Loris-Kapelle im Liman-Tal
In einem Waldweg hatten sich die Trachtenträger aller in diesem Landstrich lebenden Nationalitäten, darunter auch die Träger der schwäbischen Trachten aus Darowa, Jahrmarkt, Lenauheim, Liebling, Neupetsch, Nitzkydorf, Pişchia, Sanktandreas und Teremia Mare, zu einem der größten und beeindruckendsten Trachtenzüge, die es je im Banat gegeben hat, geformt. Unter den Rhythmen der Trommler aus Brăneşti und der Märsche der Loris-Kapelle aus Jahrmarkt zogen sie auf den Festplatz. Die Festkleidung aus über 50 Ortschaften wurde sodann vorgeführt und von einem Fachmann des Banater Museums erläutert, den schönsten sollten am Nachmittag Preise verliehen werden. Die Jury hatte es gewiß nicht leicht, aus der Vielzahl der wunderschönen Trachten die originellsten und wertvollsten herauszufinden.
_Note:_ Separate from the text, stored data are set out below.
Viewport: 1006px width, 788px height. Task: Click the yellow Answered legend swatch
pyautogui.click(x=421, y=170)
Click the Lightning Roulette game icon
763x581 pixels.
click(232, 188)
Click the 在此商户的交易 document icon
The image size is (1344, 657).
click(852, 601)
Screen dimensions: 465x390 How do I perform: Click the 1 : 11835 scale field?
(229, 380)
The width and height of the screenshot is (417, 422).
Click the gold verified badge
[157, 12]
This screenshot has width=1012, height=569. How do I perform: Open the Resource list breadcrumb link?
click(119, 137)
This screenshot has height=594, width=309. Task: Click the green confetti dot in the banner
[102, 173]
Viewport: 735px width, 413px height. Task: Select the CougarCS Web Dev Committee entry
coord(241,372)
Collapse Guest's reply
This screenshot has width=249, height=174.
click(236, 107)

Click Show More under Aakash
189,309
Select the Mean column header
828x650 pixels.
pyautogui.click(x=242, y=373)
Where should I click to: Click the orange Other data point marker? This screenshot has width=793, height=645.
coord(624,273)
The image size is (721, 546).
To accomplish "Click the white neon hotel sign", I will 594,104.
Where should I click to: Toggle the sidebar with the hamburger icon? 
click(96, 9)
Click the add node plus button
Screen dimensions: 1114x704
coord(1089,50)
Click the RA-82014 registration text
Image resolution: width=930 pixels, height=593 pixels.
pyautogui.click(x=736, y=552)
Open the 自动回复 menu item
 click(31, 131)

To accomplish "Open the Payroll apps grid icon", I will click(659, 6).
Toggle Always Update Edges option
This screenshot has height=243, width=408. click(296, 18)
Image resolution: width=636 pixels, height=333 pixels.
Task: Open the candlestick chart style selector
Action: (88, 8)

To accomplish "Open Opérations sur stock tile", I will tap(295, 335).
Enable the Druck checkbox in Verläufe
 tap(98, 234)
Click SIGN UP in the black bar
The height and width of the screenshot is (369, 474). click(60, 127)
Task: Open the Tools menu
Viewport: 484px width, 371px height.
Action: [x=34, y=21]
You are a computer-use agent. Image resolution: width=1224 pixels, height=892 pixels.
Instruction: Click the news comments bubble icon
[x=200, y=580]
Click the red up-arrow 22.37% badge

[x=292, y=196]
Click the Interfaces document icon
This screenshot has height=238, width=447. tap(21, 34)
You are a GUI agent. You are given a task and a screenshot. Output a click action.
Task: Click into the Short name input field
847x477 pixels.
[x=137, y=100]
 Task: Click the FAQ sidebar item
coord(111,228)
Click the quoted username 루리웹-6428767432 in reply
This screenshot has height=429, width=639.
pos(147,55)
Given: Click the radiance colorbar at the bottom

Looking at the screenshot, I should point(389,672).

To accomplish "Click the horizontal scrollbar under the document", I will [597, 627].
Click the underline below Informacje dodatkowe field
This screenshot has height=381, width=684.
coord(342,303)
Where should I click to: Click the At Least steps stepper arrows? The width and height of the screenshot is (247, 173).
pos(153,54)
Umso größer war der Beifall, als dann die Gewinner bekanntgegeben wurden, und es spricht dafür, daß die Zuschauer mit der getroffenen Wahl einverstanden waren. Preise wurden den rumänischen Trachten aus Buzad, Bucovăţ, Coştei, Sipet und Măştur zugesprochen, der schwäbischen Mädchentracht aus Nitzkydorf, dem Kerweihut mit Sträußchen, Bändern und Spiegel aus Neupetsch, der bulgarischen Brauttracht aus Dudeştii Vechi sowie der bulgarischen Mädchentracht mit Goldfadenstickereien aus Breştia.

Was man aber auf dem Festplatz noch zu hören bekam - und man hörte leise Bewunderung, aber auch unzweideutiges Mitgefühl heraus: Schade, daß den vielen Trägern von Schaffelleibchen und den Mädchen in den schweren schwäbischen Röcken keine Sonderpreise überreicht wurden, sie hätten sie nämlich für ihr Ausharren bei dieser Hitze redlich verdient.
Manchen Trachtenträger sah man kurz nach dem Aufmarsch in die Bega springen; hier im Liman-Tal ist sie noch ein kleiner Gebirgsbach, an diesem Tag jedoch ein geschätzter Badeplatz. Bis hinauf zur Forellenzüchterei bei Luncan konnte man die Gruppen sehen, die sich's am Begaufer bequem machten, als gelte es, wochenlang hier zu bleiben. Und man hielt aus; bis spät in die Nacht hinein hörte man Musik und Trubel im Tal, und mancher versprach sich's oder anderen, im nächsten Jahr in der Poiana Ruska wieder dabei zu sein.